- GOAL
Extract every line of the data that contains the string "column", matching case exactly.

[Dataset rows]
◆ ◆ ◆ ◆ ◆ ◆ ◆
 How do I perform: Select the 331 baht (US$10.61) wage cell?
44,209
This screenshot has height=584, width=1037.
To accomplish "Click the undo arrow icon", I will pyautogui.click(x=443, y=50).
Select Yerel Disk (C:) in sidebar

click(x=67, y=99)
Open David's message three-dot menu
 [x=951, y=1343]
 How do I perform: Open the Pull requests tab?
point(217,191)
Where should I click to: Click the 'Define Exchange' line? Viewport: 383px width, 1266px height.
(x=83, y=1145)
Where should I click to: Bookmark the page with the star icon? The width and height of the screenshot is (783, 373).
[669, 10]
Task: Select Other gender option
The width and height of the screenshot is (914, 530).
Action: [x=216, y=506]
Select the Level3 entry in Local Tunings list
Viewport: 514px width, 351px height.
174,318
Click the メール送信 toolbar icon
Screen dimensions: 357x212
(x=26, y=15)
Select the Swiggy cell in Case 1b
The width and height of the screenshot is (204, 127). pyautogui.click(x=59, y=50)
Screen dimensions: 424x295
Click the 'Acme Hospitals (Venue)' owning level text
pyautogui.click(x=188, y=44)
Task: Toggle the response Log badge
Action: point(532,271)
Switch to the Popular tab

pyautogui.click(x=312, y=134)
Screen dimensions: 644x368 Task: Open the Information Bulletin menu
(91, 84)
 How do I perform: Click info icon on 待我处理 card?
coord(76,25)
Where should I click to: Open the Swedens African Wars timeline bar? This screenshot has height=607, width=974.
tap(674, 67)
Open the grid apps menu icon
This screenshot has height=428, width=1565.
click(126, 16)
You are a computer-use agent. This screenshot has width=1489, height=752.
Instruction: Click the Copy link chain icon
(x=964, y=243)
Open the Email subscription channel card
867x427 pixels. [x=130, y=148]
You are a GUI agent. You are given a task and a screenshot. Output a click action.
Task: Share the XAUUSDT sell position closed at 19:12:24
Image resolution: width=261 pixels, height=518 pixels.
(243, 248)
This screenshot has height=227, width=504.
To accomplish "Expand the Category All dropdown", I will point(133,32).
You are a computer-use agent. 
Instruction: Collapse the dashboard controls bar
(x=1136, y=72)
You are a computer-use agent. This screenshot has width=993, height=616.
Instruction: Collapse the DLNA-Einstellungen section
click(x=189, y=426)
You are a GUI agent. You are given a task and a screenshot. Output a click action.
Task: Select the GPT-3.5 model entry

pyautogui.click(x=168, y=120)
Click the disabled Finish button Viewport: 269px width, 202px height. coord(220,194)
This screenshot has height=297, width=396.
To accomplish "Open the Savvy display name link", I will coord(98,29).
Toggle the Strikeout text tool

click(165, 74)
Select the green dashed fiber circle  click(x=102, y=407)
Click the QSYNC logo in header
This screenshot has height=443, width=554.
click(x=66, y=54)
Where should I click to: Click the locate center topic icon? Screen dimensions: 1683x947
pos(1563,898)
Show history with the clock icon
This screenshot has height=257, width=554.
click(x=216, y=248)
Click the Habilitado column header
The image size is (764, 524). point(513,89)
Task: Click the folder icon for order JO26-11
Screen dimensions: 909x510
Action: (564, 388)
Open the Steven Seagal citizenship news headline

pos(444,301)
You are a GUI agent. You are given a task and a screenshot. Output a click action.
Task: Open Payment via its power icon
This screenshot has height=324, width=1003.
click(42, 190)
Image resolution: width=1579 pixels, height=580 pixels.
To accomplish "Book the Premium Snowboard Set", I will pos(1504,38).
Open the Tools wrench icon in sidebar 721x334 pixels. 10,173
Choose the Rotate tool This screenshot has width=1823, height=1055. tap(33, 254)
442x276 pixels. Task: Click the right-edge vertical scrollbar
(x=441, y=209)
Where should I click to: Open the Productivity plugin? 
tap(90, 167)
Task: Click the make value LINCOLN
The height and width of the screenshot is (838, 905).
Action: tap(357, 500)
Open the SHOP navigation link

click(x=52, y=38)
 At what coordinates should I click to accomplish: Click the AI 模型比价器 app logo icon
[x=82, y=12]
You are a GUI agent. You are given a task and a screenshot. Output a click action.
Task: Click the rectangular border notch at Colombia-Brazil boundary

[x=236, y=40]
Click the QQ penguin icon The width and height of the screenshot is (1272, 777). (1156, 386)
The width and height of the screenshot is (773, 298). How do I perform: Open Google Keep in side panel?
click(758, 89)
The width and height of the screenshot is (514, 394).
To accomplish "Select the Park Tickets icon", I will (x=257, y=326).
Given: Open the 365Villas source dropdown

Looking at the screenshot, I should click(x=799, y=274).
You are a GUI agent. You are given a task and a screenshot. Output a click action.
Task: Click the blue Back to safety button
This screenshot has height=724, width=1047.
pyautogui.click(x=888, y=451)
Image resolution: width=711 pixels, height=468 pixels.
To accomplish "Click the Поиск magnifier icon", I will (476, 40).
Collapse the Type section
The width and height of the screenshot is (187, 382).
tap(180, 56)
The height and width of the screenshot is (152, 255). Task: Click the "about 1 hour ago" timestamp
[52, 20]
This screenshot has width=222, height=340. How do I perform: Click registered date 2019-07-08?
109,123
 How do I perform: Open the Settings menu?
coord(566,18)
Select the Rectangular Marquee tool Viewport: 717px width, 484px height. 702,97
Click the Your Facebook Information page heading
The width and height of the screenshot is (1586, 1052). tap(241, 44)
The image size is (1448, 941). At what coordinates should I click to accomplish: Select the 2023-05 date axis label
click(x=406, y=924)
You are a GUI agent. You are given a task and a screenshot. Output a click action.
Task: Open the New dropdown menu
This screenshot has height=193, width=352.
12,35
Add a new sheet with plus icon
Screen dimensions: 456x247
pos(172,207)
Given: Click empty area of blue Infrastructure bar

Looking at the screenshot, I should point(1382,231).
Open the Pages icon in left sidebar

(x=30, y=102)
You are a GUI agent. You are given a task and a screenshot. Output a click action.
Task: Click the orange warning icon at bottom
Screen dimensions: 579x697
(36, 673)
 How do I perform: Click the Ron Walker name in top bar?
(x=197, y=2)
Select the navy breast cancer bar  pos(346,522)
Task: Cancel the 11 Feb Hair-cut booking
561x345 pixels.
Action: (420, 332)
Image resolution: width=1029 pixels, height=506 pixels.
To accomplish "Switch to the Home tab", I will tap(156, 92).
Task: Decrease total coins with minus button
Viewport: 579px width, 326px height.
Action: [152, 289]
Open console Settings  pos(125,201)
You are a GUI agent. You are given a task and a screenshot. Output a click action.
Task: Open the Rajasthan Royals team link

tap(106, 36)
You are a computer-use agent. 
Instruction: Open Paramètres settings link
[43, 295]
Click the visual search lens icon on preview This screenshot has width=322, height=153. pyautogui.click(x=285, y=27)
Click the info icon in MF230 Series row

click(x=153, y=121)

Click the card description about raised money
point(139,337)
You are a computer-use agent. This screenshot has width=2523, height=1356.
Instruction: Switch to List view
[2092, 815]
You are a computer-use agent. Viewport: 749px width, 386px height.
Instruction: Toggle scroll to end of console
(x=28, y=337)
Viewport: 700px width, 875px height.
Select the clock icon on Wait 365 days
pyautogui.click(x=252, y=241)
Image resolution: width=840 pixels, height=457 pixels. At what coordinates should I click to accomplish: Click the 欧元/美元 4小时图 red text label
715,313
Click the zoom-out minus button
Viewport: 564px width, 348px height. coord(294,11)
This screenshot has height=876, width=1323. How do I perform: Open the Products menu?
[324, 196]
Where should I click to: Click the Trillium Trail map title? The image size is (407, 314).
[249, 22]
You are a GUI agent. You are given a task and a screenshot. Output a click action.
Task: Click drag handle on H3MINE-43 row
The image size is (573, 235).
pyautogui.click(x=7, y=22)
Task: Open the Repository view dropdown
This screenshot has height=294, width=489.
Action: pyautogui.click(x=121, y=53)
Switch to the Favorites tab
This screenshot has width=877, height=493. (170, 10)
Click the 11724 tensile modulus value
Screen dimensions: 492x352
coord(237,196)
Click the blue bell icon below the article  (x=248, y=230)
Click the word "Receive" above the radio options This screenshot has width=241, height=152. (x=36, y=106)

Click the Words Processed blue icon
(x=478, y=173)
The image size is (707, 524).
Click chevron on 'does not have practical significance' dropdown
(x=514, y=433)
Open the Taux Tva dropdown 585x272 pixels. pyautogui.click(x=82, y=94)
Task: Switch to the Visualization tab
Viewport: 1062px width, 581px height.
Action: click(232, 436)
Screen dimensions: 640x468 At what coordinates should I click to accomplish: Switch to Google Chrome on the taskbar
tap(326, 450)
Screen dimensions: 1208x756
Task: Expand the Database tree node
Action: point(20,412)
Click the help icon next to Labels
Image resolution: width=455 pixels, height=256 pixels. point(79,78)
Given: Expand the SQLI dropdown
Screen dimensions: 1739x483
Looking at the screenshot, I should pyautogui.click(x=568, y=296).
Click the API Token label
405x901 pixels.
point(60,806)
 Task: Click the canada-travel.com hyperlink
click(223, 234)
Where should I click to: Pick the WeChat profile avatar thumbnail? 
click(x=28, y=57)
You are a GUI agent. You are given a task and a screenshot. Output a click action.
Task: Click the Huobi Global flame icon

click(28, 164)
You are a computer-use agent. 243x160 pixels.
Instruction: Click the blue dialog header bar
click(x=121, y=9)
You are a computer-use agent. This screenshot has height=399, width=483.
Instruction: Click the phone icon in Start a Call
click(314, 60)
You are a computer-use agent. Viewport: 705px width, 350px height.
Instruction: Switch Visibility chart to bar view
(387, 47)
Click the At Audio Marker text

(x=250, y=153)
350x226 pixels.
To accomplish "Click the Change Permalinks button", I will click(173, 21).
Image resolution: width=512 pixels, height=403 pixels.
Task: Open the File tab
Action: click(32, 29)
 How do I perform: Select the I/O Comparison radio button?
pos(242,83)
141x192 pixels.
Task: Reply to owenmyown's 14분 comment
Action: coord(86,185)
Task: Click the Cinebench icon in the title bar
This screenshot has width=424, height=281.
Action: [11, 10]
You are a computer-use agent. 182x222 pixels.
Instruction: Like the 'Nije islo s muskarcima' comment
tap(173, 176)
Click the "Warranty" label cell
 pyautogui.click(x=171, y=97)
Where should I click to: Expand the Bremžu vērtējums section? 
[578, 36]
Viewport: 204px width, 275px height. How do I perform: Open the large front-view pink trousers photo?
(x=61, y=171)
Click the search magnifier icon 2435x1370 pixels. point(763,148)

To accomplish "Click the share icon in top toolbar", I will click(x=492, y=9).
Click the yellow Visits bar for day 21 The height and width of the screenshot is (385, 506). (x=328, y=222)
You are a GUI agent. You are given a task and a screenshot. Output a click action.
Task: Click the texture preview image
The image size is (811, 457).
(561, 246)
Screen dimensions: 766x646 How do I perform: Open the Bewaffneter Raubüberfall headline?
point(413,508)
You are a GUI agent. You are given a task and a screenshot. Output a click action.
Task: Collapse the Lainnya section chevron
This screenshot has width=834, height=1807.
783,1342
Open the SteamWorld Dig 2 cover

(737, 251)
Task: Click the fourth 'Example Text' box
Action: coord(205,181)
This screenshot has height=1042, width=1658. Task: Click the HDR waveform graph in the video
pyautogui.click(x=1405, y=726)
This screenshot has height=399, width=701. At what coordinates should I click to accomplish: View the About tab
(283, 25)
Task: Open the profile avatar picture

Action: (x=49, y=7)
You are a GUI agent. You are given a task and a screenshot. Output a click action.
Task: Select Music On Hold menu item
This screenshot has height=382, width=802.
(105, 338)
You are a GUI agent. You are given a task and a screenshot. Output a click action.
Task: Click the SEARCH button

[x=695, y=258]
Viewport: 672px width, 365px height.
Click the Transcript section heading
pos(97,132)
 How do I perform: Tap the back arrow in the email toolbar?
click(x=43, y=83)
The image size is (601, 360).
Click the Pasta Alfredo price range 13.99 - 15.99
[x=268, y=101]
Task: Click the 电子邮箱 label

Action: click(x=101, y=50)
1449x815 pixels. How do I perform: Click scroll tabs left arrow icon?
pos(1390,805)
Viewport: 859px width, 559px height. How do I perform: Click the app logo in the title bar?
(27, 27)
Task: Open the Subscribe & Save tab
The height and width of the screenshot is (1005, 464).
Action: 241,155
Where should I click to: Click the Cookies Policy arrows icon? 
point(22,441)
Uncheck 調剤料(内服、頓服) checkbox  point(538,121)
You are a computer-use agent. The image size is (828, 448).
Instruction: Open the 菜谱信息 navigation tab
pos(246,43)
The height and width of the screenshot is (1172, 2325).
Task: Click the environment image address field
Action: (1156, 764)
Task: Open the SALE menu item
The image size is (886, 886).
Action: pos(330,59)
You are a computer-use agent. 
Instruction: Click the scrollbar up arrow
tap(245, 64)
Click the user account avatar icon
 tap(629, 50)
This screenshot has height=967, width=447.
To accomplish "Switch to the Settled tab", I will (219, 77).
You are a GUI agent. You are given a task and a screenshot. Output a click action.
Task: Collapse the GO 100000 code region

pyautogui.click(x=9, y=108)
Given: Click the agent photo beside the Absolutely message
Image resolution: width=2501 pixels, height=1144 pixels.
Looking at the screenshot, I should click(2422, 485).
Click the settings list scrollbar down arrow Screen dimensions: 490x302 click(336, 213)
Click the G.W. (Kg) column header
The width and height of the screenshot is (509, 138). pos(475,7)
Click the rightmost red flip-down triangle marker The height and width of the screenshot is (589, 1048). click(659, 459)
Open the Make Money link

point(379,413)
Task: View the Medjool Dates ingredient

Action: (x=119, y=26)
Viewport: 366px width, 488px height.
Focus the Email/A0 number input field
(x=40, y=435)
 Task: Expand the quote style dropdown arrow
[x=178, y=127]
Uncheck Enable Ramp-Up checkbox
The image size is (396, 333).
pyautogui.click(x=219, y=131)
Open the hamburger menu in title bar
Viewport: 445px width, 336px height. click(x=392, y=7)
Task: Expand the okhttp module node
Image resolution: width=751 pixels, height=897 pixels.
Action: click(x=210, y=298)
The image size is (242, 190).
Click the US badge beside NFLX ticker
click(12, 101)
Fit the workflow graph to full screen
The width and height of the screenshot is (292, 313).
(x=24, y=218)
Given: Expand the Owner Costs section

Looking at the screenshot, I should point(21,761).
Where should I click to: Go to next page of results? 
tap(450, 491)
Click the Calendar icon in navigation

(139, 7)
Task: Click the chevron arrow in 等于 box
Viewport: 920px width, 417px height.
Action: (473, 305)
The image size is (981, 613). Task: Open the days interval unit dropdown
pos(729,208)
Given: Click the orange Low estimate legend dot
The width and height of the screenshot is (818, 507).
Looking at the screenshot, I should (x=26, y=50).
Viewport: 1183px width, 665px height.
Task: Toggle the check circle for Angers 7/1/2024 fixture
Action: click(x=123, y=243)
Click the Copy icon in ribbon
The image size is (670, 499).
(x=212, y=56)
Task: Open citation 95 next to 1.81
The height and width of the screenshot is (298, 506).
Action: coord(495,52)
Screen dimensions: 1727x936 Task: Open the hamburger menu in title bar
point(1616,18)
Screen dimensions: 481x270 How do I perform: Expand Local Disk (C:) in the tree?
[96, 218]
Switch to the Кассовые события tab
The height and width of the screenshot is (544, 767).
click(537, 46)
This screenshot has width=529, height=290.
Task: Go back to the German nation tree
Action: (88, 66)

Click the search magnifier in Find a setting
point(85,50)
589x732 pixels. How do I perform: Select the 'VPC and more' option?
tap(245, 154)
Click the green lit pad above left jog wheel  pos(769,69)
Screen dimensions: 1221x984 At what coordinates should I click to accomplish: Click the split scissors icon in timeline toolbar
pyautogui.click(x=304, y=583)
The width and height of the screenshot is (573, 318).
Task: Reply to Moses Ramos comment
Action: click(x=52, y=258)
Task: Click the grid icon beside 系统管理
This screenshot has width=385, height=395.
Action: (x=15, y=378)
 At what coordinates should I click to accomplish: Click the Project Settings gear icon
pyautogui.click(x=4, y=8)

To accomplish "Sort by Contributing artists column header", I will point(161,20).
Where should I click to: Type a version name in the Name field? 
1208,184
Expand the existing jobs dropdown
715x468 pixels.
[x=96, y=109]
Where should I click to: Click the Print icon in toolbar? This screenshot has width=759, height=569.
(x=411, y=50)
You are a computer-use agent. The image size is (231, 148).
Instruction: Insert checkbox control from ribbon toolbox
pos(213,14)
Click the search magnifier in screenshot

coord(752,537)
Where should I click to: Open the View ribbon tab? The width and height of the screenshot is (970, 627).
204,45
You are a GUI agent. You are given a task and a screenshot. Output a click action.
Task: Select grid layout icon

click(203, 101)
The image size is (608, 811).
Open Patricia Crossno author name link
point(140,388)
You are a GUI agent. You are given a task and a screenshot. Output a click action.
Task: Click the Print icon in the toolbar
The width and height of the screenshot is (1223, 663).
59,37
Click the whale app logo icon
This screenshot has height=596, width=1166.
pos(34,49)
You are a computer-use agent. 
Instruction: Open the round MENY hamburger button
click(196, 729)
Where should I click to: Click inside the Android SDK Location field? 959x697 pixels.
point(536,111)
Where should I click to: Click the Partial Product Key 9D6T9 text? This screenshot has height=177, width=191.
◆ ◆ ◆ ◆ ◆ ◆ ◆
- TASK RESPONSE
Click the Habilitado column header
Click the G.W. (Kg) column header
To accomplish "Sort by Contributing artists column header", I will point(161,20).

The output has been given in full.